[GIVEN PASSAGE]:
★ ★ ★ ★

Other uses of Big Data for supporting student learning can be seen in the work of Althbiti et al. (2021), who introduced PAARS (Personalised Academic Advisory Recommender System), an automated recommender system for courses that helps students with course selection. The students can input their research area or learning objectives, and the system provides a list of recommended courses based on content-based filtering algorithms and ensemble learning algorithms. Another example of miscellaneous use is Park and Jo (2015), who developed a learning analytics dashboard called LAPA (Learning Analytics for Prediction & Action), which supports students learning by informing them of their online behaviour.
Dawson and Hubball (2014) developed and implemented a curriculum analytics tool that visualises the connections between courses in a curriculum network. The tool can analyse individual student learning pathways and identify dominant student pathways or curriculum pathways that impede/promote timely completion. Similarly, Hilliger et al. (2020) present a tool that generates reports of attained competencies at the course and program levels. In a different paper, Barb and Kilicay-Ergin (2020) evaluate the curriculum coherence of the Information Science programme by identifying academic overlaps and gaps using ontologies and natural language processing.
Other uses include examining if students engage with the learning materials as intended. For example, Nagi (2019), Alachiotis et al. (2019), Ayub et al. (2017), and Llopis-Albert and Rubio (2021) extracted learning analytics from the learning management system to examine if students were engaging with the assigned hands-on activities (e.g., participation in quizzes, visits to the platform), while Harindranathan and Folkestad (2019) examined whether student behaviour in terms of quiz taking was aligned with the intention of the instructional design by extracting and analysing Canvas quiz log data. Similarly, Baralis et al. (2017) set out to find out whether the planned objectives of the educational video service, such as appreciation (number of accessed courses), effectiveness (as reflected in the correlation between use and performance) and flexibility, were reflected in the users’ behaviour. In addition to examining the use of video recordings, Sarsfield and Conway (2018) also looked at potential differences between subgroups of students and modules in terms of usage. To examine if there are differences in learners in the use of practical vs theoretical resources, Braccini et al. (2021) looked at 2,000,000 records while reviewing the visible (i.e. how many times a user replied to a post by a different user) and invisible interaction (i.e. how many times a user read a message by another user) of students, Hernández-García et al. (2016) extracted and analysed data from the LMS (~ 114,756 records).
Examples of miscellaneous use include Beasley et al. (2021), who analysed peer review text from two visualisation courses (~ 4,687 reviews in total) using sentiment analysis and Gottipati et al. (2017), who present a learning analytics tool that analyses qualitative data by extracting the sentiments of the feedback that students leave at the end of the course.

★ ★ ★ ★

[WHAT IS EXPECTED]: Summarize the passage on learning analytics uses in two sentences. Rely only on the passage on learning analytics uses.

[MATERIAL]:
★ ★ ★ ★

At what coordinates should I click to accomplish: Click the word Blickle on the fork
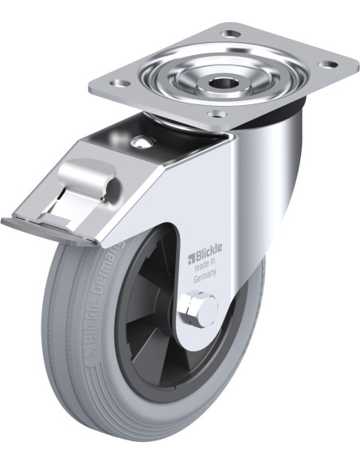(208, 258)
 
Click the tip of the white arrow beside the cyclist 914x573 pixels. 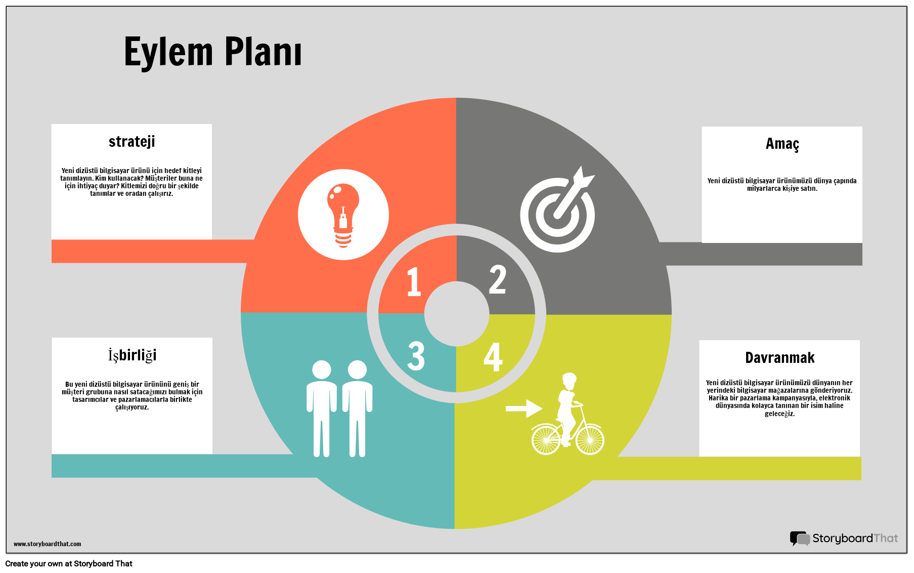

★ ★ ★ ★

[FULL RESPONSE]: The passage surveys uses of Big Data to support student learning, including the PAARS course recommender, the LAPA dashboard that informs students of their online behaviour, curriculum analytics tools that map course connections and report attained competencies, and sentiment analysis of peer reviews and end-of-course feedback. It also describes studies that drew on learning management system data, quiz logs, and video service use to check whether students engaged with learning materials as intended.